09 November 2009

how to catch white space(s) using grep?

My definition: White space characters are anything that appears as "blank" a.k.a nothing in screen. They include tab, space, carriage return and so on.

As you know, grep provides a way to catch certain characters class or range. Specifically for white spaces, you can use [[:space:]] or [[:blank:]]. Notice the double [[ and ]] !!!

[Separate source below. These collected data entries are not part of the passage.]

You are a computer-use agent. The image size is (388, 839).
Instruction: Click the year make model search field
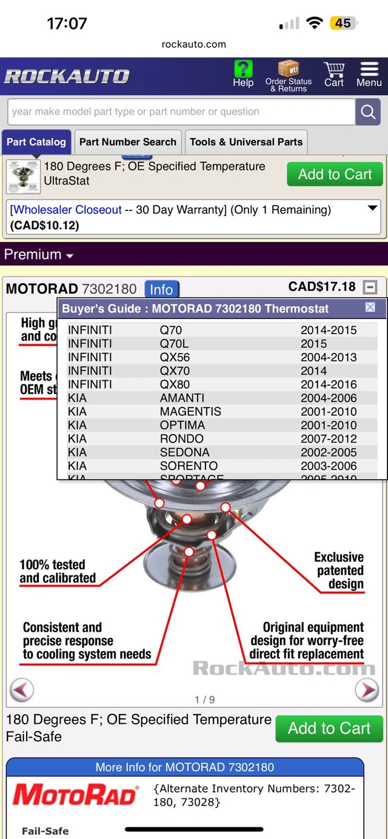181,112
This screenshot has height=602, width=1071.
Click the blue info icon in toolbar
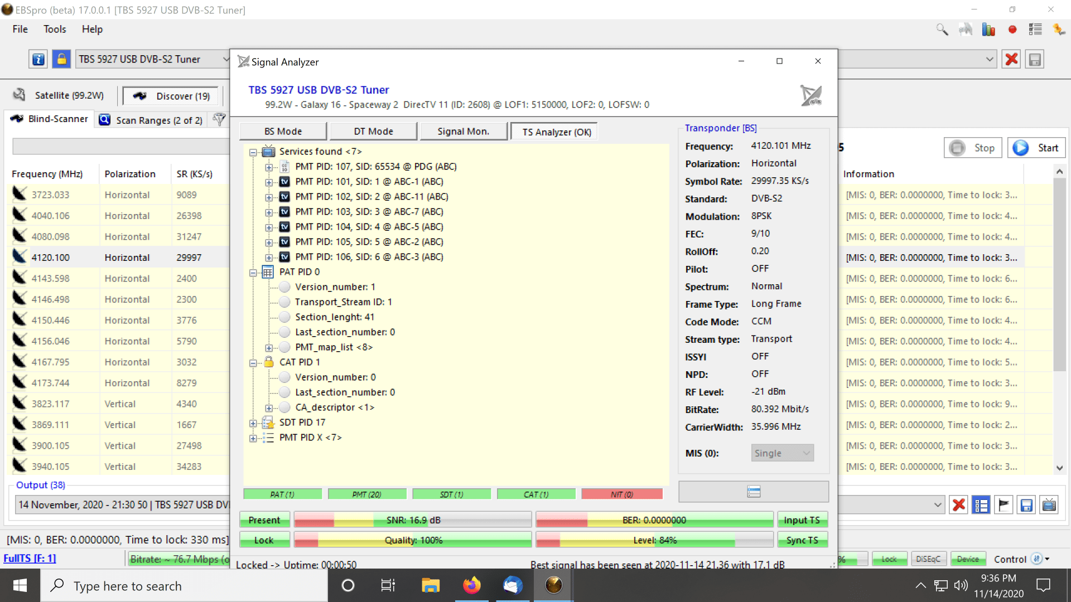(38, 59)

So, suppose you have text file named test.txt that contains:

     hehe /var/www/
hehe /var/www2/
ttt hehe /var/www3/
     heho /var/www/


$ grep ^hehe test.txt

will yield:

hehe /var/www2/

but this:

$ grep -E '^[[:blank:]]*hehe' test.txt


       hehe /var/www/
hehe /var/www2/

In human words, '[[:blank:]]*' will catch zero or more appearance of space or tab before the word "hehe". If you want to catch at least single appearance of any of them, use "+" instead. Oh and let me remind you again, use -E so that "+" doesn't lose its special meaning.

Note: initially, i thought i simply use [:space:] or [:blank:] and end up in something-is-wrong-but-I-dont-know-what land. Turns out, I didn't read the man page carefully (poor me). Since they are built-in classes, I still need to enclose them with another "[" and "]". Valuable experience.....